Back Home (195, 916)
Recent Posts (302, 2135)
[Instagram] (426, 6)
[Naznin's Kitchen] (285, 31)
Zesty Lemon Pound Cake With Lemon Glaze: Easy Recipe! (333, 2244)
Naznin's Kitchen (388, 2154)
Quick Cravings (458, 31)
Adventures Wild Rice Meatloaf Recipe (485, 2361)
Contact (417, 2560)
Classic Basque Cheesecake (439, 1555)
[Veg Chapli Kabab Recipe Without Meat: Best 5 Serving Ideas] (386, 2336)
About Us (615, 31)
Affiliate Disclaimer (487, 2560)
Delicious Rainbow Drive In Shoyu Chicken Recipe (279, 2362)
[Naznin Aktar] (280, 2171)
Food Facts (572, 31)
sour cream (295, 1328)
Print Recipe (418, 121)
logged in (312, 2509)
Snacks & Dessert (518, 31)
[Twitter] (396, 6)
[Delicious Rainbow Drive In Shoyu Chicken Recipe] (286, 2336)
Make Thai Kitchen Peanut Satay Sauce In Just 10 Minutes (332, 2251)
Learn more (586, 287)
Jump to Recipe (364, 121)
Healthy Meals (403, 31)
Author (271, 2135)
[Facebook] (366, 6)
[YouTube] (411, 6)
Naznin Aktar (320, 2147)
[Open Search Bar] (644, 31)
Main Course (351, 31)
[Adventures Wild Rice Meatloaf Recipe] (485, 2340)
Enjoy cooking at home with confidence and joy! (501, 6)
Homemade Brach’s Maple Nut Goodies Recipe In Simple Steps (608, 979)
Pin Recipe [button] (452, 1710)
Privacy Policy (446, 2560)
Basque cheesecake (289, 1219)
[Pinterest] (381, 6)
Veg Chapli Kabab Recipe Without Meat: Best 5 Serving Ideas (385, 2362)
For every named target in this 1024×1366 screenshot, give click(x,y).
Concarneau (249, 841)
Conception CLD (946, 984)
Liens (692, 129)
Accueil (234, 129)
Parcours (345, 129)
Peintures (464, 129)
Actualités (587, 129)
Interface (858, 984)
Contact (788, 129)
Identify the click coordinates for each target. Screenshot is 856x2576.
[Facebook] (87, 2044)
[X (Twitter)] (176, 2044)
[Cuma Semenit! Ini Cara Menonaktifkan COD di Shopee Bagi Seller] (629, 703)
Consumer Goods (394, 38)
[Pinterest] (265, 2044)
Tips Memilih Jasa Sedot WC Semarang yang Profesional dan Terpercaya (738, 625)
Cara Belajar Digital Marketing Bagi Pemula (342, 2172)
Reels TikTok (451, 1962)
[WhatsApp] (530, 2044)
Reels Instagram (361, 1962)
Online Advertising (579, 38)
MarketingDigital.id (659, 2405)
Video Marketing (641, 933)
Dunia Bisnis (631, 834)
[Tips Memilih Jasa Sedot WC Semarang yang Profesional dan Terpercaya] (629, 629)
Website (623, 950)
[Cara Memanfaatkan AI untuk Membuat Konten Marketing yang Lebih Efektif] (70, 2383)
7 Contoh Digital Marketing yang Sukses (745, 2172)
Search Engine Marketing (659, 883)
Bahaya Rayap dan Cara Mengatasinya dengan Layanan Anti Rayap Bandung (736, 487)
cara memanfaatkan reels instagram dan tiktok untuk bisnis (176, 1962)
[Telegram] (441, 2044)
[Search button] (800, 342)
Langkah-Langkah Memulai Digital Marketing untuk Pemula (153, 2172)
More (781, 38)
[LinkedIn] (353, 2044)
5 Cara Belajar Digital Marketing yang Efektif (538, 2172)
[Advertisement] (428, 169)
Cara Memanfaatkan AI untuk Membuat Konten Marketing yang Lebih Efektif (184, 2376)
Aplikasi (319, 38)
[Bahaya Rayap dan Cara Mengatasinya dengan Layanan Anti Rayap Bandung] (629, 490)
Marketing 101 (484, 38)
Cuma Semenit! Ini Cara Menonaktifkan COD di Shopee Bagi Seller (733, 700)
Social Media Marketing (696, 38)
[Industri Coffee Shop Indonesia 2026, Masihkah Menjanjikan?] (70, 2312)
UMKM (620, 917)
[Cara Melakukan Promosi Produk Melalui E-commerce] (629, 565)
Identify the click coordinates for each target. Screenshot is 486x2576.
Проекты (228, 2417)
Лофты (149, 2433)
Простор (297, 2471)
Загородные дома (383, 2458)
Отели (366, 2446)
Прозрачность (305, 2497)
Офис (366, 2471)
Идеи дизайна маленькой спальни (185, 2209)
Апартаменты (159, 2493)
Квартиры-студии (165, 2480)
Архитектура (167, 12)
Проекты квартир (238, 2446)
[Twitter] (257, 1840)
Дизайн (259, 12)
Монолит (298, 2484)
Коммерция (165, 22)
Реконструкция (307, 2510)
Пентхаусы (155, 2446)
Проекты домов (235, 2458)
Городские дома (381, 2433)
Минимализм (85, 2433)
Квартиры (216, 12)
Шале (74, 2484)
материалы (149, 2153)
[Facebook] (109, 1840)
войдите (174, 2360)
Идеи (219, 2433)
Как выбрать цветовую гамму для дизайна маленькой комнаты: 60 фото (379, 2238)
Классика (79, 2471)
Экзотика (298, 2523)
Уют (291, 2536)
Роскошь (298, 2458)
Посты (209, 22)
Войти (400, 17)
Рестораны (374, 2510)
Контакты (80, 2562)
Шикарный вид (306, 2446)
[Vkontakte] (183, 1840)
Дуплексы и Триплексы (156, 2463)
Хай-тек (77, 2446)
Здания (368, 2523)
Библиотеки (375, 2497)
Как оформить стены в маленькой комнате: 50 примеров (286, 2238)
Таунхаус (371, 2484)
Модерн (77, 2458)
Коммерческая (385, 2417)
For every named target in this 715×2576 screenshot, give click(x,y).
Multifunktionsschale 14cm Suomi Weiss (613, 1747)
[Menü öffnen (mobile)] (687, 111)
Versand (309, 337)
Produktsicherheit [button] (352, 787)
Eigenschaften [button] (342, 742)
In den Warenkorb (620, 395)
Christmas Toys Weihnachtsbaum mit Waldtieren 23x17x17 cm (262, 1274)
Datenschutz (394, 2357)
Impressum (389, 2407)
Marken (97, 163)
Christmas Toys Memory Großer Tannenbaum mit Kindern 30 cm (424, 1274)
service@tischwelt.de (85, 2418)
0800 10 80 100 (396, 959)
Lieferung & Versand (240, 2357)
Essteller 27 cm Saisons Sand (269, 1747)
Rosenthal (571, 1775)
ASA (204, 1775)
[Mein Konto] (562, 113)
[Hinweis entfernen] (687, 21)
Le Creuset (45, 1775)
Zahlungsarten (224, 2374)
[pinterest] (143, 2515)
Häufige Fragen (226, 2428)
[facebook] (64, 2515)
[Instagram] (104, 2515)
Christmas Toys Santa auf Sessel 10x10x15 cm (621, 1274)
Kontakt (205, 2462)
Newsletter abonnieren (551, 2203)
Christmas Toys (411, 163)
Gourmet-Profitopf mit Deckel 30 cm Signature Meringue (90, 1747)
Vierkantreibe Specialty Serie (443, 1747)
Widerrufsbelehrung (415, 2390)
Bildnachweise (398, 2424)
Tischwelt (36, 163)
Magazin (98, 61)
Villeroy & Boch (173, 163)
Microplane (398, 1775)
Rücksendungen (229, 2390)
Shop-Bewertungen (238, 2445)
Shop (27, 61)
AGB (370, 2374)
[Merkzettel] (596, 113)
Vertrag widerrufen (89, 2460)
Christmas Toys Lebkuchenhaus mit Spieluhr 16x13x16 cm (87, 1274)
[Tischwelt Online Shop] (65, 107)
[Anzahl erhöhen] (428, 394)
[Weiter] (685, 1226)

^^^^^^^^

> **Instructions for the task**: From the entries above, write out only the lines starting at the line that holds "Parcours (345, 129)" and ending at the line that holds "Aplikasi (319, 38)", keeping both and matching them exactly.

> **Solution for this problem**:
Parcours (345, 129)
Peintures (464, 129)
Actualités (587, 129)
Interface (858, 984)
Contact (788, 129)
Identify the click coordinates for each target. Screenshot is 856x2576.
[Facebook] (87, 2044)
[X (Twitter)] (176, 2044)
[Cuma Semenit! Ini Cara Menonaktifkan COD di Shopee Bagi Seller] (629, 703)
Consumer Goods (394, 38)
[Pinterest] (265, 2044)
Tips Memilih Jasa Sedot WC Semarang yang Profesional dan Terpercaya (738, 625)
Cara Belajar Digital Marketing Bagi Pemula (342, 2172)
Reels TikTok (451, 1962)
[WhatsApp] (530, 2044)
Reels Instagram (361, 1962)
Online Advertising (579, 38)
MarketingDigital.id (659, 2405)
Video Marketing (641, 933)
Dunia Bisnis (631, 834)
[Tips Memilih Jasa Sedot WC Semarang yang Profesional dan Terpercaya] (629, 629)
Website (623, 950)
[Cara Memanfaatkan AI untuk Membuat Konten Marketing yang Lebih Efektif] (70, 2383)
7 Contoh Digital Marketing yang Sukses (745, 2172)
Search Engine Marketing (659, 883)
Bahaya Rayap dan Cara Mengatasinya dengan Layanan Anti Rayap Bandung (736, 487)
cara memanfaatkan reels instagram dan tiktok untuk bisnis (176, 1962)
[Telegram] (441, 2044)
[Search button] (800, 342)
Langkah-Langkah Memulai Digital Marketing untuk Pemula (153, 2172)
More (781, 38)
[LinkedIn] (353, 2044)
5 Cara Belajar Digital Marketing yang Efektif (538, 2172)
[Advertisement] (428, 169)
Cara Memanfaatkan AI untuk Membuat Konten Marketing yang Lebih Efektif (184, 2376)
Aplikasi (319, 38)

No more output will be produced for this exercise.